Requisitos do exercício -
Reproduza, sem alterar nada, o trecho da crônica sobre o caminho da escola entre "Passava-se também pela" e "viagem de trem.", inclusive.

Texto do exercício -

--- --- ---

CRÔNICA

O CAMINHO DA ESCOLA

Na manhã, tarde ou noite, sucessivamente, conforme o nível do curso, o caminho era quase o mesmo. Algumas variações eram permitidas pelas muitas ruas, de três bairros existentes entre os dois pontos. Feita a opção, então o cenário era igual, casas residenciais na maior parte, pequenos estabelecimentos e algumas instituições referenciais.

Havia os hospitais. A cidade não dispunha de um serviço de pronto-atendimento. As demandas médicas da população dependiam da capacidade daqueles estabelecimentos. A Casa de Saúde Santa Luzia, então a mais recente, já era um pouco voltada ao atendimento de traumatologia. A Casa de Saúde Dix-sept Rosado era também um hospital geral, porém mais lembrada pela sua função como maternidade. O mais antigo, o Hospital de Caridade de Mossoró parecia o prédio mais imponente. Visto de fora tinha um ar solene, de tudo sob controle, como se a dor presente em suas diversas alas fosse incapaz de ultrapassar seus muros baixos, vigiados pela capela que ficava no canto esquerdo da construção. A poucos metros, na esquina da Rua Juvenal Lamartine e Prudente de Morais, o Sanatório Raphael Fernandes, de doenças infecciosas e muito associado pela população à tuberculose, que embora já tendo tratamento eficaz ainda fazia até ali muitas vítimas fatais e era temida.

Passava-se também pela Estação Ferroviária. Máquinas e vagões ruidosos em movimentos ou silenciosos aguardando a hora de partir para Porto Franco, em direção ao mar, ou em sentido contrário, no rumo do sertão. Marias-fumaças fumegantes que espalhavam fuligem por vagões que por estarem mais na linha desse incômodo eram chamados de segunda classe. Embarcamos algumas vezes nessas que o formalismo técnico chamava de composições. O destino era os arredores da Cidade de Patu, onde viviam alguns parentes distantes, se bem que naquela época, parente era parente, nenhum a maior distância que aquela alcançada por uma viagem de trem.

Quando as aulas eram noturnas, usamos muitas vezes o trajeto da Rua 6 de Janeiro. Ao percorrer seus caminhos de areia fina e branca, ouvindo o som das folhas suavemente agitadas pela brisa noturna, impressionava-nos uma casa abandonada, construção antiga com pequeno sobrado, no meio de um terreno amplo e sem muros. Suas paredes e janelas gastas pelo tempo compunham com os vários pés de cajarana, sem folhas em razão da época do ano, certo ar de mistério, no sossego daquelas horas da noite, quando a maioria das casas já dormiam.

Qualquer que fosse o itinerário, teríamos outro país, se todos os adultos de hoje pudessem recordar que um dia percorreram o caminho da escola.

--- --- ---

Material apresentado -
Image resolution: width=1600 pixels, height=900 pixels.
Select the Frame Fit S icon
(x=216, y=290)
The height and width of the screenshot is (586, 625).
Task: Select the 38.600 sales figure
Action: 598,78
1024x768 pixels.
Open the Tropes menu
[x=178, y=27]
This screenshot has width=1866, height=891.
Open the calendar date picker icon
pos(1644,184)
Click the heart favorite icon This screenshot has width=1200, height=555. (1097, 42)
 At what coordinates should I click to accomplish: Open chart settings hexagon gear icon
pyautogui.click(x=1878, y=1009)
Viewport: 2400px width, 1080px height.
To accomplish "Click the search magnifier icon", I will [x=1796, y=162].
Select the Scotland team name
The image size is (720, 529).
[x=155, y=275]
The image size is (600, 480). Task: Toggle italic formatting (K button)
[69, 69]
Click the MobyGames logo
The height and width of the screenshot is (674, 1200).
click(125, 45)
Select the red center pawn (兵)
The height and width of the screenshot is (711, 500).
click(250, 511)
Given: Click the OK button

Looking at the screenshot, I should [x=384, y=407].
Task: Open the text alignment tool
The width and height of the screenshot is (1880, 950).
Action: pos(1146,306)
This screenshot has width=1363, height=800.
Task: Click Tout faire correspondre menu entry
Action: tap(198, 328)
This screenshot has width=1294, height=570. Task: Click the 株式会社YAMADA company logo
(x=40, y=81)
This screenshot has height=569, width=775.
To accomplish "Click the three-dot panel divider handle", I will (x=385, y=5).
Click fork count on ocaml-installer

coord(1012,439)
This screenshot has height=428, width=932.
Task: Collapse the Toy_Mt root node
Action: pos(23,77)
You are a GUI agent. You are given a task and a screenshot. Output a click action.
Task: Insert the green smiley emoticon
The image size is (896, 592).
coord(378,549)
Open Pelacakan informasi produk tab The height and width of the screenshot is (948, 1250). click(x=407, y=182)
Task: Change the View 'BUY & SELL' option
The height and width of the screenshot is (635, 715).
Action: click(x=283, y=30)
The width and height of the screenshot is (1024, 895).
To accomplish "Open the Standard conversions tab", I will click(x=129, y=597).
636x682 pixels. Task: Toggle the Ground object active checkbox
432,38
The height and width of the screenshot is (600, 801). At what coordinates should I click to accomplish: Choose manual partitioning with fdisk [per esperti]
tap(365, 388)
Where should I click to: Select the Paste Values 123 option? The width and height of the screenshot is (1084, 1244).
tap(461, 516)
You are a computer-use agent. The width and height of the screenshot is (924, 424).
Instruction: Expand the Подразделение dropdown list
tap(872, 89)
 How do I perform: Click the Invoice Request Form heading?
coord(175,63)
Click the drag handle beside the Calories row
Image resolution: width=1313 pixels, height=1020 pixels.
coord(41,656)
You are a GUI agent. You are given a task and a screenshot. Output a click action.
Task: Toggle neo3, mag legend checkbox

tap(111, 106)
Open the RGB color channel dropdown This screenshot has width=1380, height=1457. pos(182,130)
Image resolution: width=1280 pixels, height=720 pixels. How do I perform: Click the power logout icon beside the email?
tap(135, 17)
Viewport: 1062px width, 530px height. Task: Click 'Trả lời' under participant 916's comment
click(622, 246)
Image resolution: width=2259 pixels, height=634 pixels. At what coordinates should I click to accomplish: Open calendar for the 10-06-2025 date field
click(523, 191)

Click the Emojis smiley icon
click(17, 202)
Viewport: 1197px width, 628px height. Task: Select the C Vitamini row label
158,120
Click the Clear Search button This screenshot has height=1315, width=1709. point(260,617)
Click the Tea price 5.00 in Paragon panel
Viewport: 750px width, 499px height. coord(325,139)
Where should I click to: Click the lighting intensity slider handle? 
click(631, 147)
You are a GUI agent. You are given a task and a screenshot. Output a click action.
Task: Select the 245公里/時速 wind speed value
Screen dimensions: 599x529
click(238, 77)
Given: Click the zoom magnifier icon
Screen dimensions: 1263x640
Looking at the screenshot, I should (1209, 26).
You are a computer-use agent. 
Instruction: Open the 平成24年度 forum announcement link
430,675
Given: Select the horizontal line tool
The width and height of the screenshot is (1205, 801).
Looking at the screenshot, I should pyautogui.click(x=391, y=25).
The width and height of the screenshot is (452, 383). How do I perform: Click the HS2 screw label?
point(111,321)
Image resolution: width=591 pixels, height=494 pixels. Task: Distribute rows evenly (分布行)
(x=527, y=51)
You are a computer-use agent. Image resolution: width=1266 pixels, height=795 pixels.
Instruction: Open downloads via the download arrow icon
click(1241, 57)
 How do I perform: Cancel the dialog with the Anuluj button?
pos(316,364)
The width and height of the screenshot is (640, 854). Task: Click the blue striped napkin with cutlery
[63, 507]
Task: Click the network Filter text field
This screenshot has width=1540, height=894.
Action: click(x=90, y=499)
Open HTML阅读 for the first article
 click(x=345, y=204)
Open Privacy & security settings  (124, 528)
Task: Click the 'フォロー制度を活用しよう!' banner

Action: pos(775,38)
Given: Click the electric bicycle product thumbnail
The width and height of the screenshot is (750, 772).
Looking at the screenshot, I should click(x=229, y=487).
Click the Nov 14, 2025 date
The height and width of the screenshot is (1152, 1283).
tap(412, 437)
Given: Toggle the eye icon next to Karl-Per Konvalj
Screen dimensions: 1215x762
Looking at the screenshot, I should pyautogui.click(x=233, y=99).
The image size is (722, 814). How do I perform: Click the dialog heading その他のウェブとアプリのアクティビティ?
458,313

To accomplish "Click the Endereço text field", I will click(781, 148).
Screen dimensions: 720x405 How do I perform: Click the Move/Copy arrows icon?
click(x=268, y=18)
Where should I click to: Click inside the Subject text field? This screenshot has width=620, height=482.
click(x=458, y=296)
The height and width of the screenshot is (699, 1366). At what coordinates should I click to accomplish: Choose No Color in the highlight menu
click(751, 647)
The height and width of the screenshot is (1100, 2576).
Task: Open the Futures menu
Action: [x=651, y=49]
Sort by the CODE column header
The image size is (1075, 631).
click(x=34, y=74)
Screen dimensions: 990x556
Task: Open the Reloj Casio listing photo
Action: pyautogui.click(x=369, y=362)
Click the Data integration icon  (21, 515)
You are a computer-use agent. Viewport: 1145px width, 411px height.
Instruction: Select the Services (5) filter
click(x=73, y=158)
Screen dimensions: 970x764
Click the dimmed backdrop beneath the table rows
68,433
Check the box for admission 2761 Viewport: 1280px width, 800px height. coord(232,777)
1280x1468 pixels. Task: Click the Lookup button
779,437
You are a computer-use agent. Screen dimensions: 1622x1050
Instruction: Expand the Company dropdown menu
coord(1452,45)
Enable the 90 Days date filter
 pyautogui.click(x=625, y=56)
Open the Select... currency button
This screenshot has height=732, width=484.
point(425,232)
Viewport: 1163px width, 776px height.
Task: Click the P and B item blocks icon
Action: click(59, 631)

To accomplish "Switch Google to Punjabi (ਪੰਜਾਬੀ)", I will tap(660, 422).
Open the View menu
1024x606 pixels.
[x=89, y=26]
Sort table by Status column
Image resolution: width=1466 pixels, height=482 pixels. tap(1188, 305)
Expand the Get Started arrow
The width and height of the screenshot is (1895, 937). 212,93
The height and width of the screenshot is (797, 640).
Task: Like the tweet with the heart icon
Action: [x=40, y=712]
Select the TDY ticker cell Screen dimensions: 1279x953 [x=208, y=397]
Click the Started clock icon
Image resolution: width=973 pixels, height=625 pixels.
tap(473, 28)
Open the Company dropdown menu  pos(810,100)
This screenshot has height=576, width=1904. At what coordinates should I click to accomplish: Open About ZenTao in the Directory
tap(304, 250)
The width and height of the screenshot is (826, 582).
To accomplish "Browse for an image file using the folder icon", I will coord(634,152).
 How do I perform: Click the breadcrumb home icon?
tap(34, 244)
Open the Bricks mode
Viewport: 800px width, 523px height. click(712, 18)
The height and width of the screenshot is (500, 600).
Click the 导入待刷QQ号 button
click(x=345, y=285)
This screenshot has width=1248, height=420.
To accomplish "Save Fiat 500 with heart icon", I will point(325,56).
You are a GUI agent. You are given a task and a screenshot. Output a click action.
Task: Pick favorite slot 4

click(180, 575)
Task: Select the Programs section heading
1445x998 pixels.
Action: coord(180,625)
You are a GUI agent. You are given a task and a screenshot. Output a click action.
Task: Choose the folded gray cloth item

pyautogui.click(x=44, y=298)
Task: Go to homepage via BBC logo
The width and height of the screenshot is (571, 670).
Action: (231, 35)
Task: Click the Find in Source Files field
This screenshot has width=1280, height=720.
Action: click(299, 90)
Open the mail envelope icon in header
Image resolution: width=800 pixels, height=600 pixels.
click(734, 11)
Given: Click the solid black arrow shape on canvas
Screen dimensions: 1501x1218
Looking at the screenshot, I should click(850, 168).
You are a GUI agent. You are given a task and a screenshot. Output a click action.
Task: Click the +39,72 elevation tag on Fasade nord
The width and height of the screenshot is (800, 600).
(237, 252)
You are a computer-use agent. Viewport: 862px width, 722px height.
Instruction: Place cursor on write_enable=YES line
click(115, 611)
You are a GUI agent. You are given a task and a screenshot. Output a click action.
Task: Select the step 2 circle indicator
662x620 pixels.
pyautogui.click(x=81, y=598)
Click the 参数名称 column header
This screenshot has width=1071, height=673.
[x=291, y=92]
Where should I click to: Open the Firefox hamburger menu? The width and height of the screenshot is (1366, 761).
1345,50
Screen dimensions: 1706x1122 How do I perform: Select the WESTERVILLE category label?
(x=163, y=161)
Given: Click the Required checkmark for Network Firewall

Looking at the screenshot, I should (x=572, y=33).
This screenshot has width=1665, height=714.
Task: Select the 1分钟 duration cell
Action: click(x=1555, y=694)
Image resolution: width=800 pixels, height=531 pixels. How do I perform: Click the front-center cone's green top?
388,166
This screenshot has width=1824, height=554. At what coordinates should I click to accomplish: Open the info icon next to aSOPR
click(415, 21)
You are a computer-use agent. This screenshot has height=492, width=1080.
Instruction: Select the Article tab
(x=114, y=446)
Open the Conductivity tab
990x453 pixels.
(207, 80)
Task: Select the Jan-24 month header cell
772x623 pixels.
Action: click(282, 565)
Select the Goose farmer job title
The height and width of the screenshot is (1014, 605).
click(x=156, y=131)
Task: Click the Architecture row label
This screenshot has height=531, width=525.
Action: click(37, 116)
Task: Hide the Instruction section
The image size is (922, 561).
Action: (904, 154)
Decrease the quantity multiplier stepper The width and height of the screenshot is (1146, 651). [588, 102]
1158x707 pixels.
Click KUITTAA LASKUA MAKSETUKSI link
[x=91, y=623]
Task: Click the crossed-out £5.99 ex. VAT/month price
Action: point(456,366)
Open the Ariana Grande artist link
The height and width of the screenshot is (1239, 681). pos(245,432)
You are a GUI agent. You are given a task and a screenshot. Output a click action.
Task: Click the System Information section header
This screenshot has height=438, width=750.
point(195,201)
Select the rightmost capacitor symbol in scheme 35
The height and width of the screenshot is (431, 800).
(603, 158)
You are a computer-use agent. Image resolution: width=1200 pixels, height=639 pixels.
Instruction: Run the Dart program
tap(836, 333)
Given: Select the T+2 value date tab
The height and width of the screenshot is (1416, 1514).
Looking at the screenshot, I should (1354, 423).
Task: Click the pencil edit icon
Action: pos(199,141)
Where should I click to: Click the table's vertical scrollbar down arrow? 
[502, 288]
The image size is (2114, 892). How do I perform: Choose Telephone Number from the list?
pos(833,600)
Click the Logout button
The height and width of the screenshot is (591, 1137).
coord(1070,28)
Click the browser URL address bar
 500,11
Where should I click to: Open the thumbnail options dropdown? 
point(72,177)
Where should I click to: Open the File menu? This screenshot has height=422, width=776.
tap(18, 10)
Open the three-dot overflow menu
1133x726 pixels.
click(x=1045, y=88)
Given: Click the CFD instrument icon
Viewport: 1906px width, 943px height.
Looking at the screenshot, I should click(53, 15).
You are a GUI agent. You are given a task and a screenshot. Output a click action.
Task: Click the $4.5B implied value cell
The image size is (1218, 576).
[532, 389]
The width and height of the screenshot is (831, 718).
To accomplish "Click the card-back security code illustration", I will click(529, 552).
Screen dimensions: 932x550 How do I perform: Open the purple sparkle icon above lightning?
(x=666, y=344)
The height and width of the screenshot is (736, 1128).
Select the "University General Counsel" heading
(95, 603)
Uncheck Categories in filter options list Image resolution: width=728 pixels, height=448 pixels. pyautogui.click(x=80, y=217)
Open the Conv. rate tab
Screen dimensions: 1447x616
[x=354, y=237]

--- --- ---

Exercício concluído -
Passava-se também pela Estação Ferroviária. Máquinas e vagões ruidosos em movimentos ou silenciosos aguardando a hora de partir para Porto Franco, em direção ao mar, ou em sentido contrário, no rumo do sertão. Marias-fumaças fumegantes que espalhavam fuligem por vagões que por estarem mais na linha desse incômodo eram chamados de segunda classe. Embarcamos algumas vezes nessas que o formalismo técnico chamava de composições. O destino era os arredores da Cidade de Patu, onde viviam alguns parentes distantes, se bem que naquela época, parente era parente, nenhum a maior distância que aquela alcançada por uma viagem de trem.